Ой, ой, стадо бежит.

Ой, ой, бабы ревут.

Девки воют, ребята боятся.

Мужики на себе волосы рвут…

Где стада мои? Солдаты увели.

Где юрта моя, войлоком крытая?

Купцы с солдатами сожгли.

Царю надо Алтай копать,

Ищет золото русский царь…

Царь идет с великим огнем…

Царь солдата шлет,

Найдет везде алтайца,

Будто птица он, русский царь,

Птица страшная,

Жадный орел, —

Его клюв в грудь нам вонзился,

Тело наше клюет.

Клюв у орла золотой,

Золотой клюв его всегда в крови…

Долга песня, уныла, от нее даже ест глаза, как от дыма. Пел старый Удыгай, качаясь горестно, как в бурю сосна с высохшими корнями. Пел Удыгай, а молодой кержак Алешка пересказывал по-русски старинную песню-быль. Удыгай кончил и молча обвел всех глазами. Аким Серяков молитвенно сказал:

— А вот, братцы, слыхивал я от стариков, ежели от Усть-Каменогорья все иттить к теплу, на Китай, так есть тамо страна вольная…

Степан, как всегда за последнее время, горько ухмыльнулся:

— Вольная страна! Вроде как бухтарминская воля — ты наверху хоронишься, словно белка орешки сладки щелкаешь, а внизу солдатня ходит, тебя поджидает. Не так ли тамо?

Но Аким даже не заметил усмешки Степана.

— Про город Аблайкит[39] баю… Жило тамо племя какое-то богатеющее.

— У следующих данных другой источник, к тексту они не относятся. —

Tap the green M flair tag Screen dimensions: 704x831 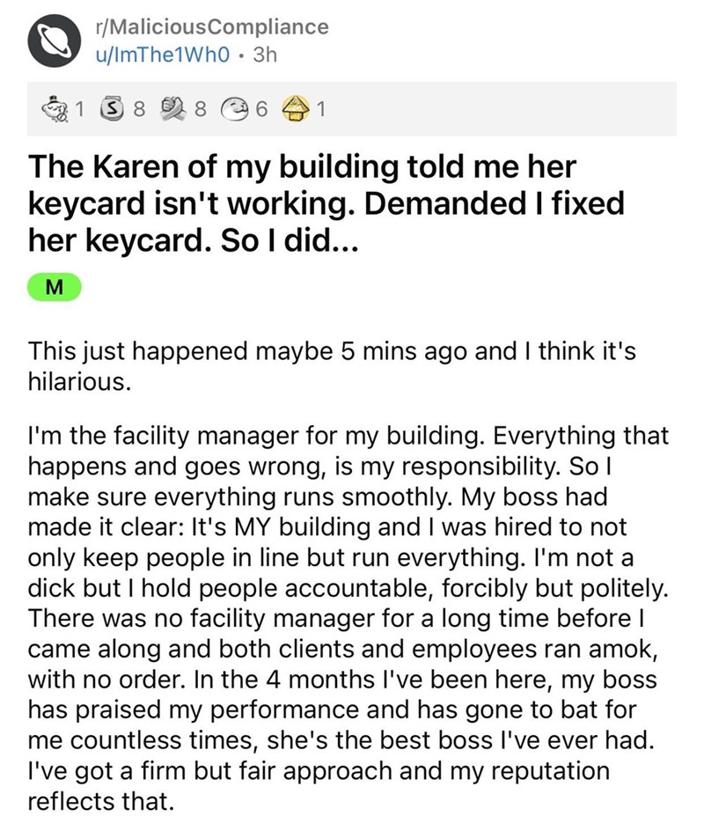click(55, 285)
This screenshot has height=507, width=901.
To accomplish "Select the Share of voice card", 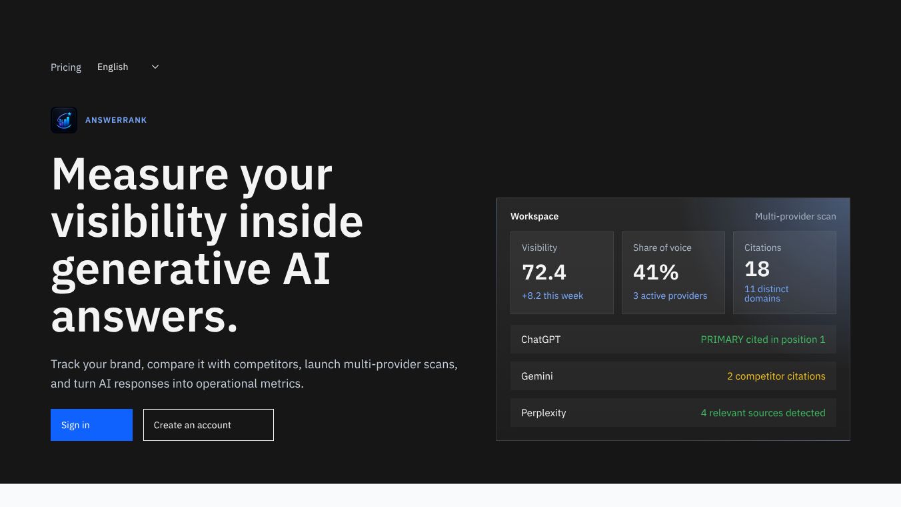I will pos(673,273).
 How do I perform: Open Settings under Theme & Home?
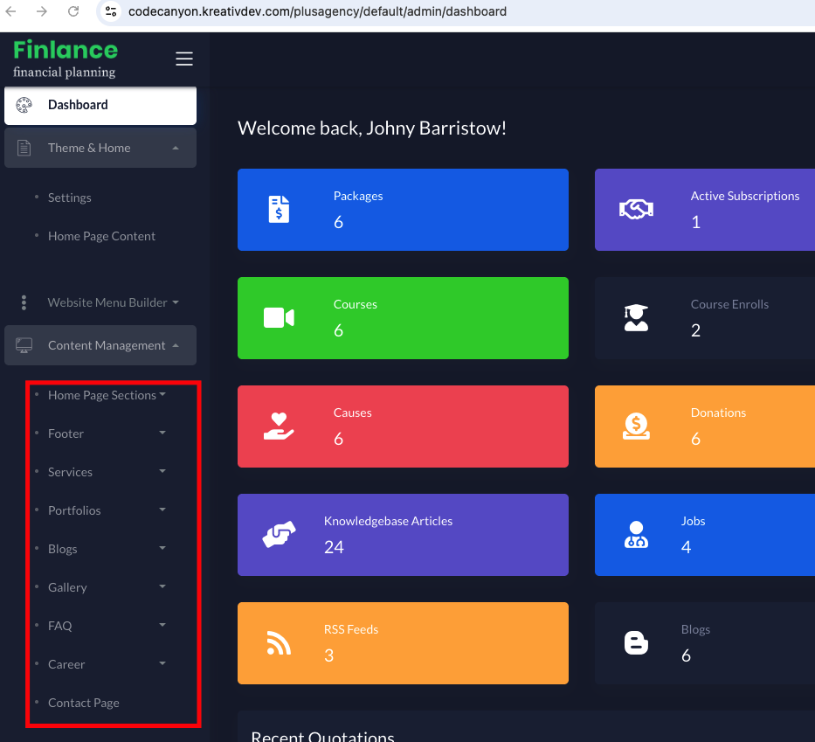coord(70,198)
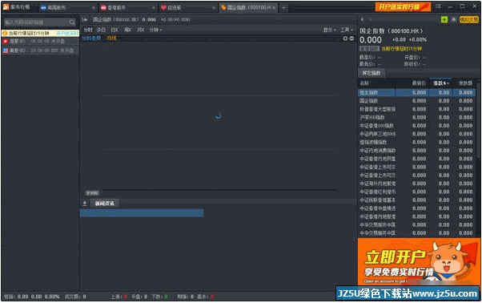Add a new tab with the plus button
Viewport: 482px width, 303px height.
pos(283,7)
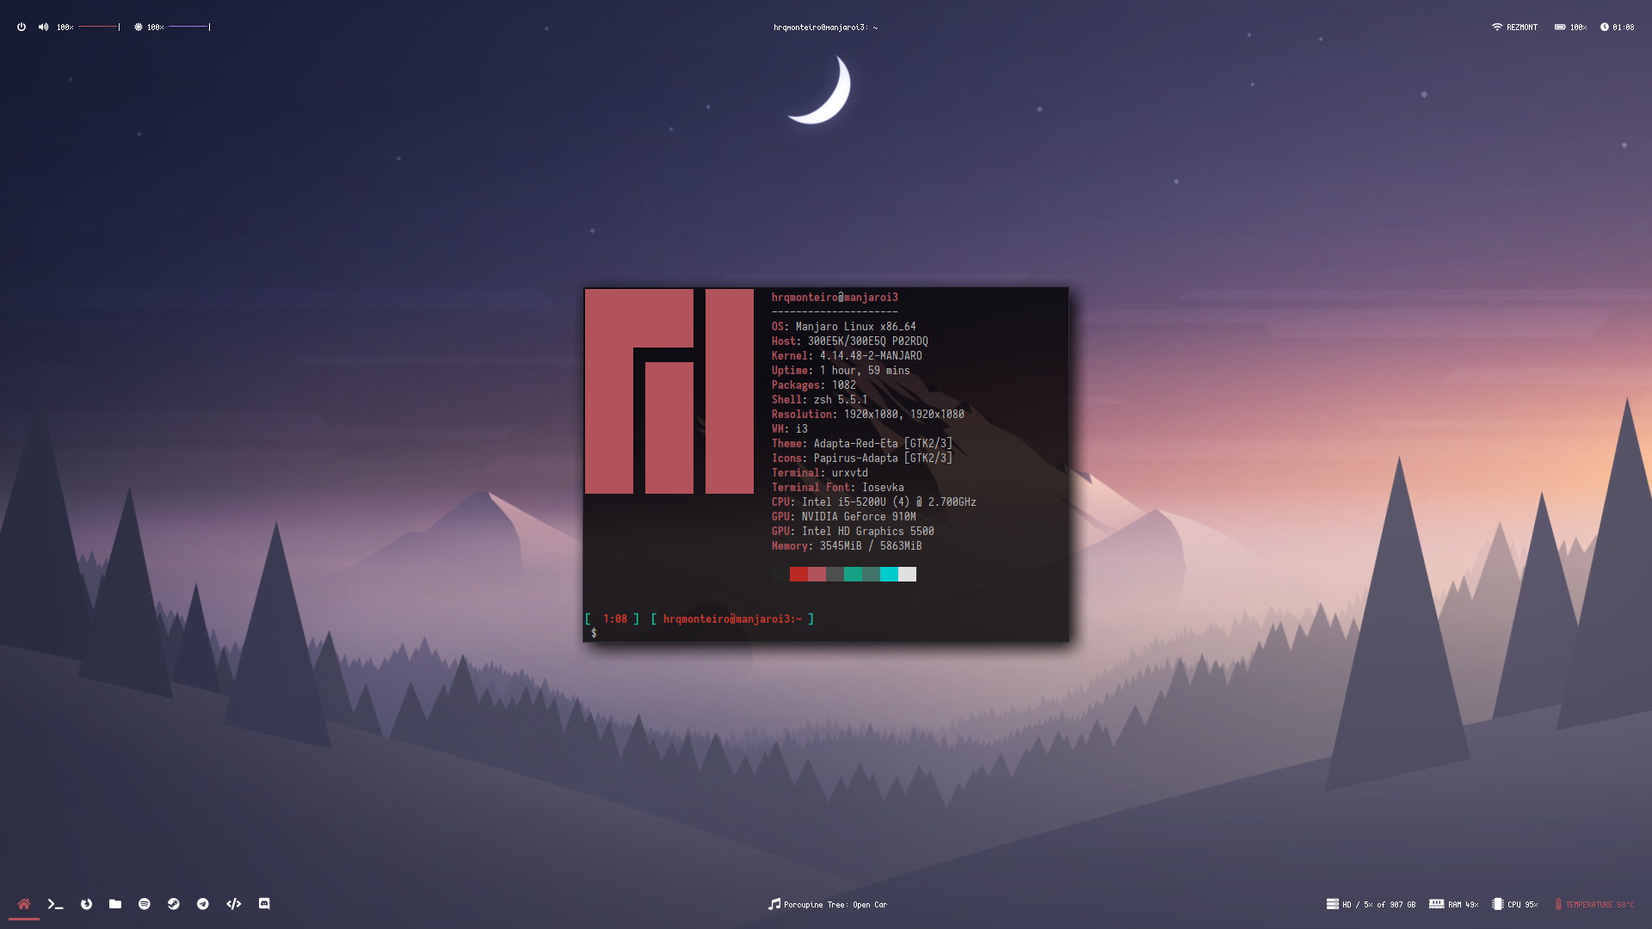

И пришла к им болесть злая… Померли от ее все, а богачества оставили в погребах глубоких, богачеств на всее жисть хватит… И лежат они в земле, упорных людей ждут…

— Не тебя ль, кишка зобаста? — насмешливо бросил кто-то из дружков Сеньчи. Не любил Сеньча и Акима за то, что тихий, застенчивый парень все рвался куда-то, не прикреплялся к месту. И тут не утерпел Сеньча, чтобы не ущемить загоревшуюся душу Акима:

— Про себя кумекаешь? Таки людишки, кто с места на место, словно кукушка, переметываются, упорны молодцы, по-твоему? Хо-хо-хо!.. Таким клады не даются.

Степан искоса глянул на пополневшее, румяное, но сейчас беспокойно дергающееся лицо Сеньчи и сказал так же зло, усмешливо:

— Все по своей мерке ладишь. Токмо и упорства твоего, што в землю вгрызться да на всех плюнуть, добра нажить поболе, а дверь на клюшку изнутри, штобы народ неприютный твою утробу не тревожил. Вот како упорство твое. Знаем!

Сеньча вскинулся, как всегда, с бешеной горячностью, будто что у него отнимали:

— А мне чо? Всех угреть повелишь? Кажной за себя. Чай я настрадался вдосталь. Я бы вот…

Марей строго пошевелил нависшими бровями:

— Не якай! У всего народушка така же жисть… Кумекаю: сила в народушке большущая, ежели он скопом пойдет.

Сеньча усмехнулся.

— Н-да-а!.. Народ сбирать… Якшайся со всякой рванью!.. Один ленив да на ногу тяжел, а мне работка всего дороже!